Furthermore, 33 per cent of investors hadn’t reviewed their loans in the last 12 months.
The survey also revealed that 42 per cent of investors had considered acquiring property via an SMSF.
The most popular goal for investors is acquiring property, according to the survey, with 45 per cent of respondents aiming to buy a property sometime in 2016.
Additionally, 26 per cent of investors said their main goal over the next 12 months was to review their current property portfolio, while 17 per cent said they would continue saving to buy their next investment property.
When asked to identify the biggest roadblock to buying an investment property right now, 18 per cent of respondents noted life circumstances as the main barrier, while 16 per cent said they did not have enough equity, and 13 per cent said they did not think it was the right time to buy.
The survey also found that established houses were the most popular type of investment property to purchase, with 48 per cent of investors saying this option appealed to them the most.

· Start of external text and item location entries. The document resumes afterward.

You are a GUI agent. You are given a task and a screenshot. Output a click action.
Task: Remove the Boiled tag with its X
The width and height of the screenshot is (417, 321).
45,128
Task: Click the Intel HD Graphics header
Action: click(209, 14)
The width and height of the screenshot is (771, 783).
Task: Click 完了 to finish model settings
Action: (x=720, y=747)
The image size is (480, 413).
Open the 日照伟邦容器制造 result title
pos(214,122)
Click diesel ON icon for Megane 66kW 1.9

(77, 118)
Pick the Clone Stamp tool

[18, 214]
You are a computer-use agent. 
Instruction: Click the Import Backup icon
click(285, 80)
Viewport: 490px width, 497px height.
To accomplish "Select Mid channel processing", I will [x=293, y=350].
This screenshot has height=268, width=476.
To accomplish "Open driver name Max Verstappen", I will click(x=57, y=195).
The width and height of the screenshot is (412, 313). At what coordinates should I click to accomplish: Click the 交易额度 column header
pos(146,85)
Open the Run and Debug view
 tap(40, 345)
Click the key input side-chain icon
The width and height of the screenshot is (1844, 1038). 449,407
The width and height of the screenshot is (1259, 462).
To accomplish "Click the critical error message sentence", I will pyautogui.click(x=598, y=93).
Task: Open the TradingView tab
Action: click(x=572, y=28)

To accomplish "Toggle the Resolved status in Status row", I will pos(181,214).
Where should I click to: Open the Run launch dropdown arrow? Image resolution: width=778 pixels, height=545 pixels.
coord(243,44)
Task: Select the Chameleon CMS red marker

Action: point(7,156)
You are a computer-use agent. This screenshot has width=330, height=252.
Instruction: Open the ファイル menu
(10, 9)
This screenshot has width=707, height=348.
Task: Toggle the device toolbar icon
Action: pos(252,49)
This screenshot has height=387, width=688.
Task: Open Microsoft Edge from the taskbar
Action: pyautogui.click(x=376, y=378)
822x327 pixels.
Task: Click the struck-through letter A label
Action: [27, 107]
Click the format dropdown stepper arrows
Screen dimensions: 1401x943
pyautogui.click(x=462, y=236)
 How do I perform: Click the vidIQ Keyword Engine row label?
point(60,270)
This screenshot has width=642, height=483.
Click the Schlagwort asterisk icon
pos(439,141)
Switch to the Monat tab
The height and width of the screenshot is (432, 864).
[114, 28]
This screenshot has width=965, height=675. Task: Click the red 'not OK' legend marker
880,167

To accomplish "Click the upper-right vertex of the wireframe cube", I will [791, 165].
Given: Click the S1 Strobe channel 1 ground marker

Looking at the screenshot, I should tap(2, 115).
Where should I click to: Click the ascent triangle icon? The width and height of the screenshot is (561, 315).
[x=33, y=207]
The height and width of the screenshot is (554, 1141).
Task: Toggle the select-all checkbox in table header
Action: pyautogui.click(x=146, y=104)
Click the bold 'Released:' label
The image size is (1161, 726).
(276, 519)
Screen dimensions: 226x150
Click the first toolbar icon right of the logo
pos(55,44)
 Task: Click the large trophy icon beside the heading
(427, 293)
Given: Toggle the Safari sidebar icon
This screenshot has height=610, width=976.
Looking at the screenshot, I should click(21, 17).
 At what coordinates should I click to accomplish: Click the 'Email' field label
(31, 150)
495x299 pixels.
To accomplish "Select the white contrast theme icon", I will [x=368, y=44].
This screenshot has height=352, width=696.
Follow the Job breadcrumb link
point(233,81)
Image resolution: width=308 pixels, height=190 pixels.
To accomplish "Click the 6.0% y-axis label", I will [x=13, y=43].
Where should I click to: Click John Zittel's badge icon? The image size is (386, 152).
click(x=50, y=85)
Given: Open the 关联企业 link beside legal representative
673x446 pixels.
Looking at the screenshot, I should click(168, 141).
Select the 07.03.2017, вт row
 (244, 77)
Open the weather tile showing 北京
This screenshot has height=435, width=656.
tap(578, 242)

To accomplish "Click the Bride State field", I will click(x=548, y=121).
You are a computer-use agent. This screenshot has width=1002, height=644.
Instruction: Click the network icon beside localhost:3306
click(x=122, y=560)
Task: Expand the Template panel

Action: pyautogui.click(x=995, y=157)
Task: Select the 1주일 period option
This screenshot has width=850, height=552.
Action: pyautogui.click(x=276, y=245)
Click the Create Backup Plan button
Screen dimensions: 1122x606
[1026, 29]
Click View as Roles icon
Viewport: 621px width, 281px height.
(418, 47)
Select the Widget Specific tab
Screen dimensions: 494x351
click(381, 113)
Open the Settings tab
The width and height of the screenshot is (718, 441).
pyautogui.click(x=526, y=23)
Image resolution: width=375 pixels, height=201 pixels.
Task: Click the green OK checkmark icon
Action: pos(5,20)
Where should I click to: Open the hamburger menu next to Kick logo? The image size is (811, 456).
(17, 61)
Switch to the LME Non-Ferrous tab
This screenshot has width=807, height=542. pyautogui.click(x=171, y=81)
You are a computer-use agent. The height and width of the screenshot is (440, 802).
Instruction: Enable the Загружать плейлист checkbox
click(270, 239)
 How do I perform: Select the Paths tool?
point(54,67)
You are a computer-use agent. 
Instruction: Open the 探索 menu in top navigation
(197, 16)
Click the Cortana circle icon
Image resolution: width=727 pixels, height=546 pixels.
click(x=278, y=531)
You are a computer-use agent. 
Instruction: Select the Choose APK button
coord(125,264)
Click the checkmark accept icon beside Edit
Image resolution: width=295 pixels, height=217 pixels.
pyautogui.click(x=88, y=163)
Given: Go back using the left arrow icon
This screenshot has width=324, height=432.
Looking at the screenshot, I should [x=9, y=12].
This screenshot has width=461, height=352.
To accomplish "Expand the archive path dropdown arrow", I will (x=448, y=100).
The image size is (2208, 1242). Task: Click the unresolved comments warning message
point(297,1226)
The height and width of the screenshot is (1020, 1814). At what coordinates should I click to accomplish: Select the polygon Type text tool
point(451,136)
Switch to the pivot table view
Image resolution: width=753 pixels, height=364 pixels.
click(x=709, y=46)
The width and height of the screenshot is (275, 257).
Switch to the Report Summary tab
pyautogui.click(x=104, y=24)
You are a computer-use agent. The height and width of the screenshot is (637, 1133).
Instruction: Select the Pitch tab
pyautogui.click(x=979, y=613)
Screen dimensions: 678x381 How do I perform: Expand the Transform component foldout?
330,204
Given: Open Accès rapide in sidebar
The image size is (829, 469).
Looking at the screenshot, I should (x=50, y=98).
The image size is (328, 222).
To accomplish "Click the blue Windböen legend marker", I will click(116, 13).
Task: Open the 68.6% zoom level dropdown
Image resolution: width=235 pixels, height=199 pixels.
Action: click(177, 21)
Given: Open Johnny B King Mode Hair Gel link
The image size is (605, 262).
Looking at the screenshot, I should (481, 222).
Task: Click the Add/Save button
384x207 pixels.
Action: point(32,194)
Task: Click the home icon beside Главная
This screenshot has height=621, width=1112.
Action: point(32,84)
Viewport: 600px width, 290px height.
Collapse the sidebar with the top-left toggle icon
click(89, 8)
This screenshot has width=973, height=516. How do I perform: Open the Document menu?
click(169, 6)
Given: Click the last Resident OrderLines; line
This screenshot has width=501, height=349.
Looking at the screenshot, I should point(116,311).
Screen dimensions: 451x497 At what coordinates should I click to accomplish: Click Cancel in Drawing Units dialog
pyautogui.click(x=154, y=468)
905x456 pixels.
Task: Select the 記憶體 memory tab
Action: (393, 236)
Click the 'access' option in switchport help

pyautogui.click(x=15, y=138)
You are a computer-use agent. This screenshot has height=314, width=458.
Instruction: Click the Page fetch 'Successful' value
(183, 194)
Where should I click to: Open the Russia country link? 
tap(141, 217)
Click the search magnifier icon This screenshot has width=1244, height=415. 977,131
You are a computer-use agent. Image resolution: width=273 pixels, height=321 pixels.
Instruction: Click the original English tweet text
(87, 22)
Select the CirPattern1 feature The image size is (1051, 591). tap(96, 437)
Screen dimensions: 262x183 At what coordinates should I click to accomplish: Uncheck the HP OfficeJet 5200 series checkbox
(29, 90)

This was followed by development sites or syndicates (25 per cent), new houses and land (11 per cent), and apartments or units (8 per cent).
Momentum Wealth managing director Damian Collins said that now could be a good time for investors to reassess their loans.
“The Reserve Bank of Australia has cut rates twice in the past 12 months, so investors who haven’t reviewed their loans in this time may be able to secure a better deal from their lender,” he said.
“There are plenty of great deals out there from a variety of lenders, so investors should visit a mortgage broker to ensure their rates are competitive.”
Mr Collins said that while there are plenty of good investment opportunities in Australia at the moment, investors should be watchful.
“With any investment, research is key,” he said. “A high-performing investment property can deliver huge returns to an investor, but choosing the wrong property can be a significant financial burden.”
“One of the most common misconceptions is that all properties within a city experience the same rate of capital growth. However, investors need to remember that there are dozens of markets within a single city, some of which will increase in price, while others will stagnate or possibly fall in value.”